None of this has anything to do with the sketch above, of course, except that I did do it last night up here in the north woods looking at a photograph sent to me by my granddaughter who is in law school in San Francisco!  This is "her view", she says, from the building where she is taking classes across from the Civic Center.  I cannot tell you why it caught me up and I felt the need to sketch it...it just came over me.  Same with the one below...no way to say why these things happen.




So with this sketch I was visiting my step son and his wife in Waukesha back on August 14 and everyone was busy with some project and I drifted away down the street to a construction site about two blocks from their home where a new Quik Trip was being built.  It's about the oddest subject I've chosen lately.
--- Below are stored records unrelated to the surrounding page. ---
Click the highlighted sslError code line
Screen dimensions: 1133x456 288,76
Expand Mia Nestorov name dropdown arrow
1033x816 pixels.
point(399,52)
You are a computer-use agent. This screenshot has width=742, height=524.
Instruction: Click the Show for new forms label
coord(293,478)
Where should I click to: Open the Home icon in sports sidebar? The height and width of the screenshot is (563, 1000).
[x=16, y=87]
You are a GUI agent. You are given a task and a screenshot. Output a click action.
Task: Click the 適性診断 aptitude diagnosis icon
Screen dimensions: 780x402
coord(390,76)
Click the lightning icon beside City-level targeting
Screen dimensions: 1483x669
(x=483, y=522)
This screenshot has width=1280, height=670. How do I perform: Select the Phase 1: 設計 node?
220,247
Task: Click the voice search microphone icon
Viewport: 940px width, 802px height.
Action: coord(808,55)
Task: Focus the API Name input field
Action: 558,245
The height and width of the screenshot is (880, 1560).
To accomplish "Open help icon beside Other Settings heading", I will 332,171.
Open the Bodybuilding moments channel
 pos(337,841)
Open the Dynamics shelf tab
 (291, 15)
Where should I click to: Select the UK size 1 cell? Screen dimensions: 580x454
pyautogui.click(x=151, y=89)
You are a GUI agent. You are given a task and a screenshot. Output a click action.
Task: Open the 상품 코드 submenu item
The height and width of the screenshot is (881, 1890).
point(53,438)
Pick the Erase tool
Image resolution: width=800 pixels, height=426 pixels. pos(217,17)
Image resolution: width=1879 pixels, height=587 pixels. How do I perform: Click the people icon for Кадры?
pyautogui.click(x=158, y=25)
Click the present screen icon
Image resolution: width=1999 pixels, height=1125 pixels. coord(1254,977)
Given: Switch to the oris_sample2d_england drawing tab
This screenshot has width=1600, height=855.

But something about the big old construction equipment caught my eye.  It was a gorgeous summery afternoon...the kind of day you'd pour lemonade and sit on your front porch and watch the hydrangeas grow, you know?  Quiet on that afternoon...nothing happening on the site.  I opened my sketch chair and fell into the project for an hour.  The owner of the house behind me got curious and came out to see what I was doing.  A nice guy (Mike) and offered me a cold drink and we had a lovely visit while I sketched.  


In other news...I've been doing a little prep for a class I am actually not teaching until next spring.  But Julie and I are doing this advanced Zentangle class together and we had to write up the description of the class for the promotional materials.  So I had to at least try out a few of our ideas to get the "feel" for what we want to do.  Frames, Dingbats, and Cartouches will be the subject matter.  The classes will be on Zoom and sponsored by Olbrich Gardens in Madison.  But of course offered to anyone, anywhere.  They run $15 a session and there will be a beginner class on Sunday April 3 (1-3) and advanced class on Sunday May 1, 1-3. You might want to pencil them into your calendar.  I'll let you know later when registration opens.  


Here's a Cartouche of an interesting button.  



We are headed south back to Madison on Friday morning.  Lots of fun things to do there, of course.  I'll be prepping to teach a beginner Zentangle class at Oakwood on September 15.  

We'll be back up one more time to close the cabin the first weekend in October.  The snow could be flying by then up here.  

As the title of this blog post suggests: now the end of something but always that leads to the beginning of something else.  It's a spiral.  Fall in Wisconsin is quite amazingly beautiful...and something we have missed being in Florida.  I look forward to the colors, the apple picking and the cider...the chili and the football games.  

I feel an odd sense of bewilderment as the holidays ahead show up on the calendar.  Will we be safe enough to celebrate together this year?  Will we all have a booster this fall? The news each night is full of seriously sad and difficult happenings.  Our in-person church services have been cancelled again until Nov 1.  Everyone is battling the fatigue of being harangued by worry, angst, fear, and sadness for so long.  Art has been a real steadfast friend for all of us who love to create...it has given us needed reprieves.  Hang on, everyone.  We can do it.